The Warmth of Other Suns

For my book group I'm reading Isabel Wilkerson's The Warmth of Other Suns. It's the story of the Great Migration of black families north in the middle of the 1900s, as told through the eyes of three families. The title, The Warmth of Other Suns, comes from a Richard Wright poem, which says in part,

I was taking a part of the South
To transplant in alien soil...
Respond to the warmth of other suns
And, perhaps, to bloom. 

I am only a short way into the book, but I caught this description of the author's mother, as seen in a photo:
The one in the pearls used to greet the train when she was little and dream of going with it. She would become a teacher and, years later, my mother (p. 12, emphasis added).
Which made me stop and think. I already wrote, in the comments of this post, about how 60% of public sector workers are women. But also, it's well documented that both public sector workplaces and unionized workplaces have been more likely to hire people of color.  (According to the AFL-CIO, public sector workplaces are the leading employer of black men, and the second leading employer of black women.) And my friends tell me that in the black community, public sector jobs are seen as a source of stability and equality--and that the crown of public sector jobs is the job of a teacher.

So--is what is going on in Wisconsin, Ohio, Indiana, and Michigan, to name a few places--simply an attack on unions and collective bargaining, a promotion of private enterprise? Or is it, ultimately, an attack on women that goes along with a "women belong in the home" mentality? Is it a racially-motivated attack? I don't say that lightly, but I also think that it has to be part of the question.

1 comment:

  1. I loved that book. I thought she did a great job switching back and forth from a more general narrative and then the 3 individual stories she chose as illustrative experiences.

■ Given problem A ■
In the post, what is the source of the book title The Warmth of Other Suns?
The post above has no connection to the listing that comes next.

■ Materials provided ■

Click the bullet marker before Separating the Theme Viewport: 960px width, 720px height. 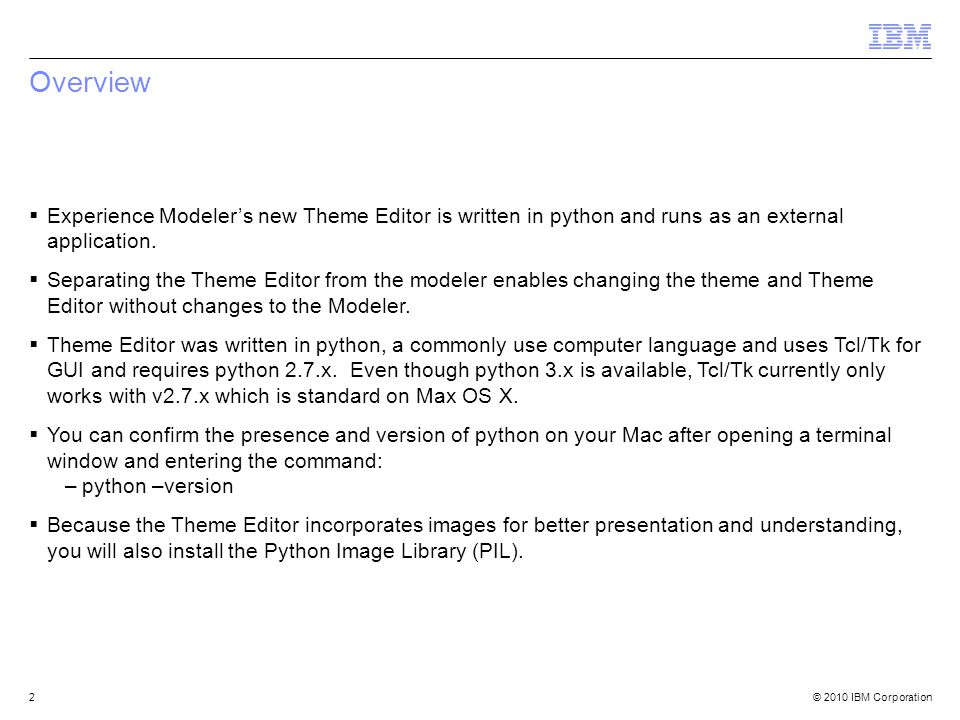click(x=34, y=280)
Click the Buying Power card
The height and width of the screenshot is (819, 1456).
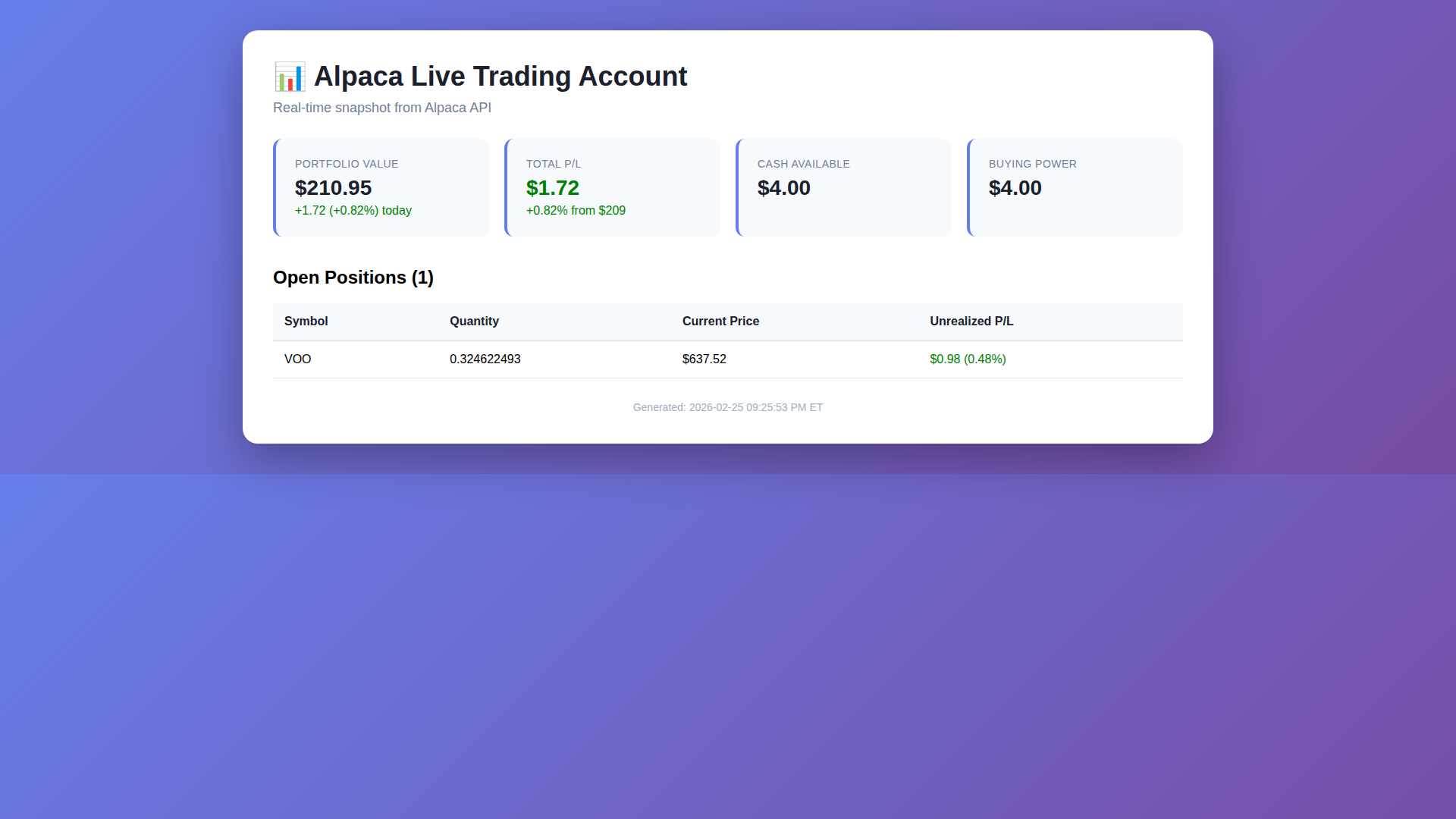click(x=1075, y=187)

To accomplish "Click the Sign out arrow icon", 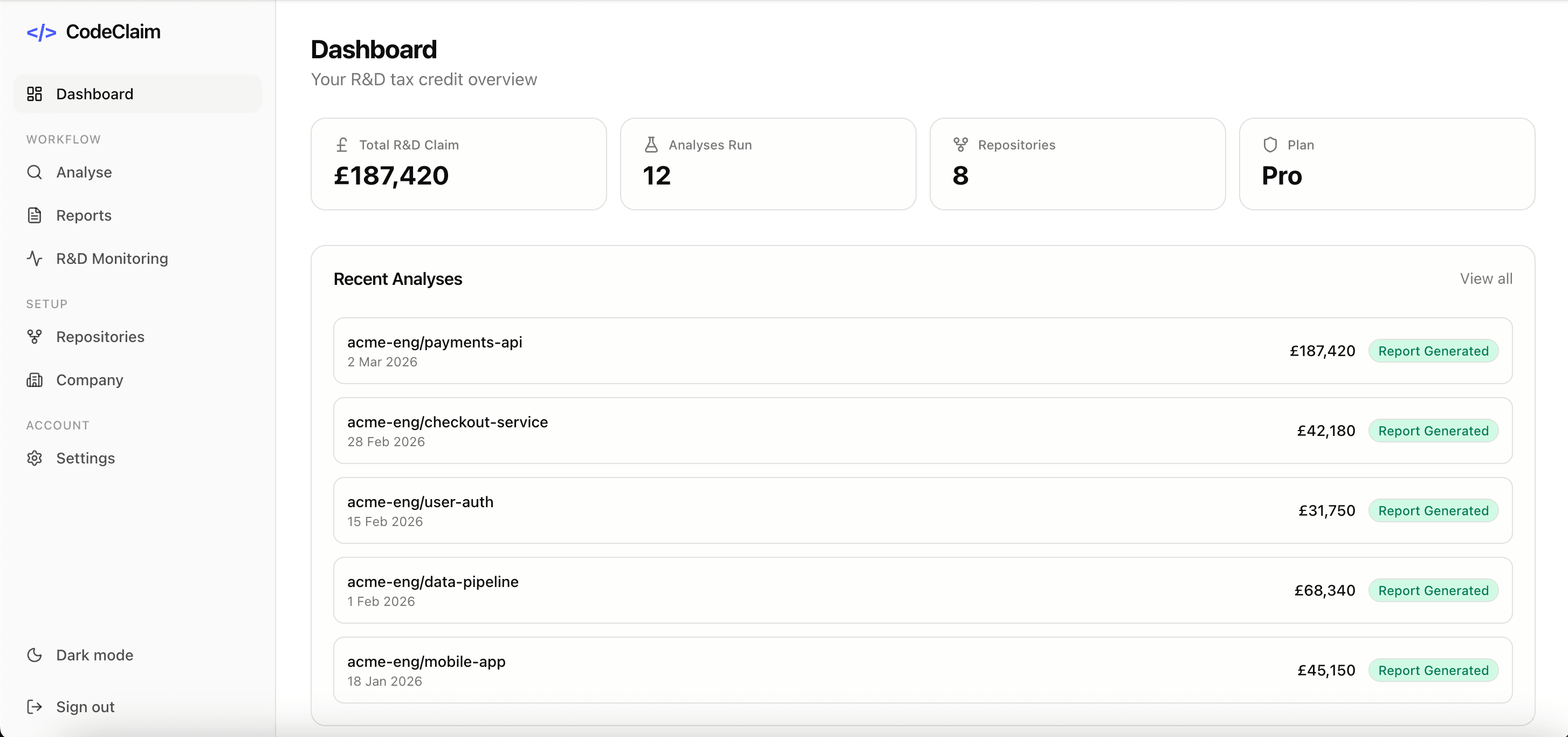I will 35,707.
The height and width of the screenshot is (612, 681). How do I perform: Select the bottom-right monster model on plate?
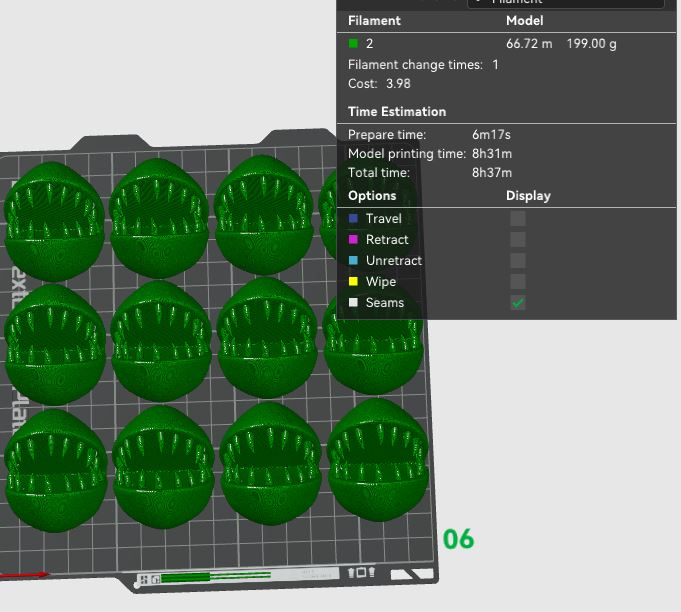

■ Given problem B ■
Identify each line of the listing that contains the string "screenshot", matching case exactly, and copy those lines.

■ Task output A ■
A Richard Wright poem.

■ Task output B ■
The height and width of the screenshot is (819, 1456).
The height and width of the screenshot is (612, 681). How do I perform: Select the bottom-right monster model on plate?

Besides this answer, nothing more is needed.